We aimed for Abhainn a'Ghiubhias Li and to our delight, we noticed a footbridge over the river, so we descended to cross it:
I was hoping that a path existed on the other side, and indeed, we found one following the banks of the river. It was wet in places but we were happy to use it to reach the bigger bridge we crossed in the morning. From now on, it was easy going on wide track. We had to walk past the stinky deer corpses again, but it wasn't enough to spoil the satisfaction! Not the first time we bagged four in one day... But we finished the Fannichs! Meow!
Despite my sore foot, we managed one more day of hillwalking on Wednesday, this time involving two rocky Grahams, a real treat!
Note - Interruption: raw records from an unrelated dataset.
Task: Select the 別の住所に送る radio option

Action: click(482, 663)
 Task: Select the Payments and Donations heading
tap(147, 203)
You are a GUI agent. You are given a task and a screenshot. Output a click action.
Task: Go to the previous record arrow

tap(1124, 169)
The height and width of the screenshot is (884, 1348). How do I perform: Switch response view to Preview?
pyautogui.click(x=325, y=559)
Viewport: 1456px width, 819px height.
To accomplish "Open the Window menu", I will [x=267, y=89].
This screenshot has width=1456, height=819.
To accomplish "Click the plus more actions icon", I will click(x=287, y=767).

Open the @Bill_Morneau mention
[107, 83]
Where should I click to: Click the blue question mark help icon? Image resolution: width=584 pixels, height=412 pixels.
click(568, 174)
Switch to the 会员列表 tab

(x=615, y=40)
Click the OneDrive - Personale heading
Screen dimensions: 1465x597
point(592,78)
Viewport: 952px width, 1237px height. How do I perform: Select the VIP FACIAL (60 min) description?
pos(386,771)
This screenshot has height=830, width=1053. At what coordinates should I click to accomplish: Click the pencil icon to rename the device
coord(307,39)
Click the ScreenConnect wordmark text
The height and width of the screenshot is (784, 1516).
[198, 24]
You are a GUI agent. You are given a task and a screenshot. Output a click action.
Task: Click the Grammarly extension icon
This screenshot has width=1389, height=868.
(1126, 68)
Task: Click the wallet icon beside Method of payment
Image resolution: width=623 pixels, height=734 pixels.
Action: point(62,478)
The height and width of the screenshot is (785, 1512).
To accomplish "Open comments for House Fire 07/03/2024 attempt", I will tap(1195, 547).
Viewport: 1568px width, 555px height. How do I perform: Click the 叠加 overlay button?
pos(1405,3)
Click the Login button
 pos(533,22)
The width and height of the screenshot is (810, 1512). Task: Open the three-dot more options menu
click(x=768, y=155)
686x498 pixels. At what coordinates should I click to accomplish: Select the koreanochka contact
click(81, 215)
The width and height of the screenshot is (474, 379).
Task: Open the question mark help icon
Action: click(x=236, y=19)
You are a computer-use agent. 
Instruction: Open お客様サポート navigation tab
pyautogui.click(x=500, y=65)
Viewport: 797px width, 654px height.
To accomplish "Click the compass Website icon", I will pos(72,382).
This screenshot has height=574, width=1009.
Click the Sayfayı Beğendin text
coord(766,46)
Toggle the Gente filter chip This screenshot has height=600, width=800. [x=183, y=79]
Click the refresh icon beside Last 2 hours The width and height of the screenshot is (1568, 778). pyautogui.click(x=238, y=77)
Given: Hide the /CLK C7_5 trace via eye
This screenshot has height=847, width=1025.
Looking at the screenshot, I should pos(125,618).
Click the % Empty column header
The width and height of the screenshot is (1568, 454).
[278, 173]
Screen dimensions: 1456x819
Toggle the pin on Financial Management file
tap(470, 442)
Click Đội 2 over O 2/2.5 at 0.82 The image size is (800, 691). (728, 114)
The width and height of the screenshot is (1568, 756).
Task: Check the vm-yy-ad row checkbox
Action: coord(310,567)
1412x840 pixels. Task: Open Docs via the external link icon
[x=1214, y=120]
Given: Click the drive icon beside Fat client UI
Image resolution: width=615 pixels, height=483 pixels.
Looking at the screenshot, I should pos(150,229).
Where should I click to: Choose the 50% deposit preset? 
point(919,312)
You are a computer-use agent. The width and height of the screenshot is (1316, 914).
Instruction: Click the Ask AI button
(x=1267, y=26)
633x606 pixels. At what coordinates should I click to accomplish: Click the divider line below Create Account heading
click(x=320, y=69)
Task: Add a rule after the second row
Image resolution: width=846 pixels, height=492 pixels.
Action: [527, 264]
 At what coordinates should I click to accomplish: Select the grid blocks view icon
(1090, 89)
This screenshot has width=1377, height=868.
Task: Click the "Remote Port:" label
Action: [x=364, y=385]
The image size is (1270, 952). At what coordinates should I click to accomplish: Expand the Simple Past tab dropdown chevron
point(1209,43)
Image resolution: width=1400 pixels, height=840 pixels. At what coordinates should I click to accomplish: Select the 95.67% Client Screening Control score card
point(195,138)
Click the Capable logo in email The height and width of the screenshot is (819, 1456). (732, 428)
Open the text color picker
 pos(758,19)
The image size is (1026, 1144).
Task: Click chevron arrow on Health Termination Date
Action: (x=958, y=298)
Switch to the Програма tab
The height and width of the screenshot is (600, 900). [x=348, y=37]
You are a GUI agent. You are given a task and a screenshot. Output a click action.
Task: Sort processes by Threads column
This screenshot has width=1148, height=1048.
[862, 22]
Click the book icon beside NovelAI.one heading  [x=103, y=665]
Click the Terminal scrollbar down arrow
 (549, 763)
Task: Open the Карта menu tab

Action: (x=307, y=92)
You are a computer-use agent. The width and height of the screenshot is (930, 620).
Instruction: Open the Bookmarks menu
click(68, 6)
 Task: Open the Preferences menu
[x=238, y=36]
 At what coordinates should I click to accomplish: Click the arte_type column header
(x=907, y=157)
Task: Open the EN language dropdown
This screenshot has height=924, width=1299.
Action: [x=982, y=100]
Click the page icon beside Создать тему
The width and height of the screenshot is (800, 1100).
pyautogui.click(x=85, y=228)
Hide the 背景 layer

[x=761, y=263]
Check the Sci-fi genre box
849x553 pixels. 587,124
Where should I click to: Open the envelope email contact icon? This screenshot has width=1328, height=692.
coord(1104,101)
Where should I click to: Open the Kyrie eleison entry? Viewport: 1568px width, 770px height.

The day was hot and I wondered how come it was April, not July TR to come soon.
by martin.h » Mon May 11, 2015 7:29 pm
We've got this one on our radar for July and your report has made us more determined to have a go.
by BlackPanther » Tue May 12, 2015 5:16 pm
martin.h wrote:Another great report BP and great photos again.
We've got this one on our radar for July and your report has made us more determined to have a go.
Merci Since our visit it has been reversed to winter conditions and back to summer again, but it is a lovely circuit and well worth saving for a sunny day. I'm sure you'll enjoy it
by dogplodder » Tue May 12, 2015 8:56 pm
by Huff_n_Puff » Tue May 12, 2015 9:40 pm
by Fife Flyer » Tue May 12, 2015 10:07 pm
Hope to head up that way soon & tackle the middle three Should be another great day out.
by AnnieMacD » Tue May 12, 2015 11:54 pm
by BlackPanther » Wed May 13, 2015 4:25 pm
Now, bring on a good day to tackle the final challenge in this area - Beinn Dearg 4!
by Alteknacker » Thu May 14, 2015 12:09 am
I will definitely do the Fannaichs this year, hopefully in combination with either Slioch and/or Beinn Alligin (to justify the long drive).